'Arlinda Marques' é interditado. Segundo o CRM-PB pediatras que atendem na unidade precisam trabalhar uma hora a mais para cobrir falta de profissionais na escala

'Arlinda Marques' é interditado. Segundo o CRM-PB pediatras que atendem na unidade precisam trabalhar uma hora a mais para cobrir falta de profissionais na escala

A partir da meia-noite de amanhã, o atendimento de urgência e emergência do Hospital Infantil Arlinda Marques, considerada a maior instituição pediátrica da Paraíba, estará suspenso. A medida é resultado da interdição ética feita no local pelo Conselho Regional de Medicina da Paraíba (CRM-PB), que constatou a quantidade insuficiente de pediatras para atender a população. Já a Secretaria de Estado da Saúde (SES) garantiu que a interdição não será mantida.

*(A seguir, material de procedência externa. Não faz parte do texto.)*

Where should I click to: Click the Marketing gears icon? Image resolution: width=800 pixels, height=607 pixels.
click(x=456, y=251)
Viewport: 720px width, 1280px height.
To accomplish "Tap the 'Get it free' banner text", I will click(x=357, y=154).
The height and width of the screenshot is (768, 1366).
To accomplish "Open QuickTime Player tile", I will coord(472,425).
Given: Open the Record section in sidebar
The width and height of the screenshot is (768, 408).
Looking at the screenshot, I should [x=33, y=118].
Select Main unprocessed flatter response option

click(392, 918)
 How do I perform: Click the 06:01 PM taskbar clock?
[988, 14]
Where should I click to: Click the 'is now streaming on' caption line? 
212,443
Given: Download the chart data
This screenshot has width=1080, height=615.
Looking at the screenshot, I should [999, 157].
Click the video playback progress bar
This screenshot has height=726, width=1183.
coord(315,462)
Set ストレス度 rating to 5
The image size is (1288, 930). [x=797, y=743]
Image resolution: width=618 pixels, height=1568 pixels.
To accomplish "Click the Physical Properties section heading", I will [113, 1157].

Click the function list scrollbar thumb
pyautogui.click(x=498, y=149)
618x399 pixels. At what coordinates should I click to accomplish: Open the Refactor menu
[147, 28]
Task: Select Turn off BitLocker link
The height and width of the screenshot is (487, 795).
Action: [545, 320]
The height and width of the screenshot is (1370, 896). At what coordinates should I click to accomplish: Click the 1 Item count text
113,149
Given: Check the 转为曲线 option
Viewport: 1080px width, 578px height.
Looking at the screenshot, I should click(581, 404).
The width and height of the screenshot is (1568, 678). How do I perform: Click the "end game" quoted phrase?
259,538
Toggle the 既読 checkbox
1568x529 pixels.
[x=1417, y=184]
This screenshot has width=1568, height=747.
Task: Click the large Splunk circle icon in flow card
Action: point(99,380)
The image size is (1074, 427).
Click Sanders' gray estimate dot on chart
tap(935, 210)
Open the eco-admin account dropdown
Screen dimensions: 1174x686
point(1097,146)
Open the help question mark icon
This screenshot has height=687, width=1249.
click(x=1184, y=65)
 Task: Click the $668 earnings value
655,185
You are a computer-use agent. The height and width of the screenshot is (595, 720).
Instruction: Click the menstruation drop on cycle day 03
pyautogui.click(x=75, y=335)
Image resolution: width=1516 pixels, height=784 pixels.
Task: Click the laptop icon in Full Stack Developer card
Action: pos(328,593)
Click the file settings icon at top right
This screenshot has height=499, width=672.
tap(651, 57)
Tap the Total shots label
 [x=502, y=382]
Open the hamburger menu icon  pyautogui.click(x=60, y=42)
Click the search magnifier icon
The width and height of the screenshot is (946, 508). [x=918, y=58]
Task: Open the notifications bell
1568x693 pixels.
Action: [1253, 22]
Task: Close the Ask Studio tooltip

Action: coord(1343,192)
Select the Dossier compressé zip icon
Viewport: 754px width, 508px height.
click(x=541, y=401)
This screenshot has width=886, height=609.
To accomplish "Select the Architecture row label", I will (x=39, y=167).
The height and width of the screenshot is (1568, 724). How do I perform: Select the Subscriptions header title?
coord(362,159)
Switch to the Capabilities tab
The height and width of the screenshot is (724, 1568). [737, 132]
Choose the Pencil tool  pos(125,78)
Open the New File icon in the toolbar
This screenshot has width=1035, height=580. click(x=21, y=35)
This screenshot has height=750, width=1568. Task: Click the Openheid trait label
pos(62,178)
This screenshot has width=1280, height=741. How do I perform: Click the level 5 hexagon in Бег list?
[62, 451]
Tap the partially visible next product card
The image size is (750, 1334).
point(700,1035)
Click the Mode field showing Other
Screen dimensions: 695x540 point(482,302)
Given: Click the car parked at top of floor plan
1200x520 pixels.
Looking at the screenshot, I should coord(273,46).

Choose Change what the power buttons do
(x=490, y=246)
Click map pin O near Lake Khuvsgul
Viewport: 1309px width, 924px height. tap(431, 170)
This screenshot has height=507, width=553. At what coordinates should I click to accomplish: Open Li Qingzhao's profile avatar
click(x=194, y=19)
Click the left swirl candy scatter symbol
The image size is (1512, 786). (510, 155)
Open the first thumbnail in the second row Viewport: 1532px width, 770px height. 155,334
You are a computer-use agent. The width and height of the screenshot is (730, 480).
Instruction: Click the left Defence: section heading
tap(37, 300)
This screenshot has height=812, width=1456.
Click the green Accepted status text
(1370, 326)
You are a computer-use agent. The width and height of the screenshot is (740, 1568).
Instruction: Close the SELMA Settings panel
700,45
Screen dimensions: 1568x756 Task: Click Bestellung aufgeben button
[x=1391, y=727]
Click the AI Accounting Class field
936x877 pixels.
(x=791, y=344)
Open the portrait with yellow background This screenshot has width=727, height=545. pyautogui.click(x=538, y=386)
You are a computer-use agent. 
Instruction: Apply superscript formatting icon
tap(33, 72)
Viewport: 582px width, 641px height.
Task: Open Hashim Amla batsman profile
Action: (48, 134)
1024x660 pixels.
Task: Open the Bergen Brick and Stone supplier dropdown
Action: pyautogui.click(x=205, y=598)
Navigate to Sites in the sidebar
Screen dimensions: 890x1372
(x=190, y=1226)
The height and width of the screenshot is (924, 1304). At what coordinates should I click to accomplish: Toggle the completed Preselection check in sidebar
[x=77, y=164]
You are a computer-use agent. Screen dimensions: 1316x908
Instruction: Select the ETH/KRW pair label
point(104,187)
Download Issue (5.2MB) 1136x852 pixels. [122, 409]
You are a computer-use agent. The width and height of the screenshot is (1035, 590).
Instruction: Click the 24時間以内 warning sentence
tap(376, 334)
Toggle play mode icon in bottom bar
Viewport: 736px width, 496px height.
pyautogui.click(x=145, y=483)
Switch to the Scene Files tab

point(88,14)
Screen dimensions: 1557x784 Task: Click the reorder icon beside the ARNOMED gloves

Segundo o diretor de Fiscalização do CRM-PB, Eurípedes Mendonça, o problema no Arlinda Marques se deve à remuneração dos médicos. Ele explicou que 17 pediatras trabalham no hospital, se revezando em plantões de 12 horas. O total de profissionais é insuficiente para cobrir a jornada semanal de atendimentos. Por conta disso, cada  médico realiza uma hora extra, totalizando 13 horas de serviços.

No entanto, a remuneração desses profissionais ainda é inferior em relação aos colegas que atuam no Hospital Edson Ramalho e na Maternidade Frei Damião, que são duas instituições mantidas pelo governo do Estado. “Há muito tempo, os profissionais do Arlinda Marques vinham reivindicando uma isonomia, para ganhar o mesmo valor pago aos colegas das outras duas instituições. Mas o governo não se posicionou sobre isso”, disse Eurípedes Mendonça.

Diante da indefinição, os médicos do Arlinda Marques resolveram trabalhar apenas 12 horas por plantão e não cumprir mais a hora extra. Com isso, o hospital ficará dois dias sem médico plantonista e no restante da semana a quantidade diária de profissionais vai cair de quatro para um.

“Se com quatro médicos, a gente sabe que o hospital fica superlotado. Imagine como vai ficar apenas com um? Sem condições de trabalho”, constatou o diretor do CRM-PB. 
Com a interdição, o Arlinda Marques vai realizar apenas atendimentos ambulatoriais. Os pacientes em estado de emergência ou urgência deverão ser encaminhados para os hospitais Edson Ramalho, Lauro Wanderley, Rodrigues de Aguiar e Ortotrauma de Mangabeira.

 Esta é a 28ª interdição feita pelo CRM/PB em unidade de saúde apenas neste ano. “A interdição não vai entrar em vigor imediatamente porque queremos dar tempo para que o governo tome providências”, completou Eurípedes.

O secretário de Estado da Saúde, Waldson Souza, disse que a interdição não será mantida e criticou a medida adotada pela CRM-PB. “Não é função do CRM-PB fazer movimento sindical, porque fizeram interdição por questão salarial. Iremos acionar o setor jurídico para solucionar esse problema”, afirmou.

O gestor ainda considerou como “irrisória” a diferença salarial dos médicos do Arlinda Marques em relação aos profissionais do Edson Ramalho e Frei Damião. “O Arlinda paga R$ 748 por cada plantão. Nos outros dois hospitais, esse valor é de R$ 800. A diferença é pequena para um transtorno tão grande”, disse.

Já o diretor de Fiscalização do CRM-PB, Eurípedes Mendonça, afirmou que a interdição foi feita com fins sindicais. “Nossa preocupação é com a segurança do atendimento prestado ao paciente. Não pode um hospital daquele porte ficar sem médico dois dias na semana e ainda ter apenas um profissional por dia”, enfatizou.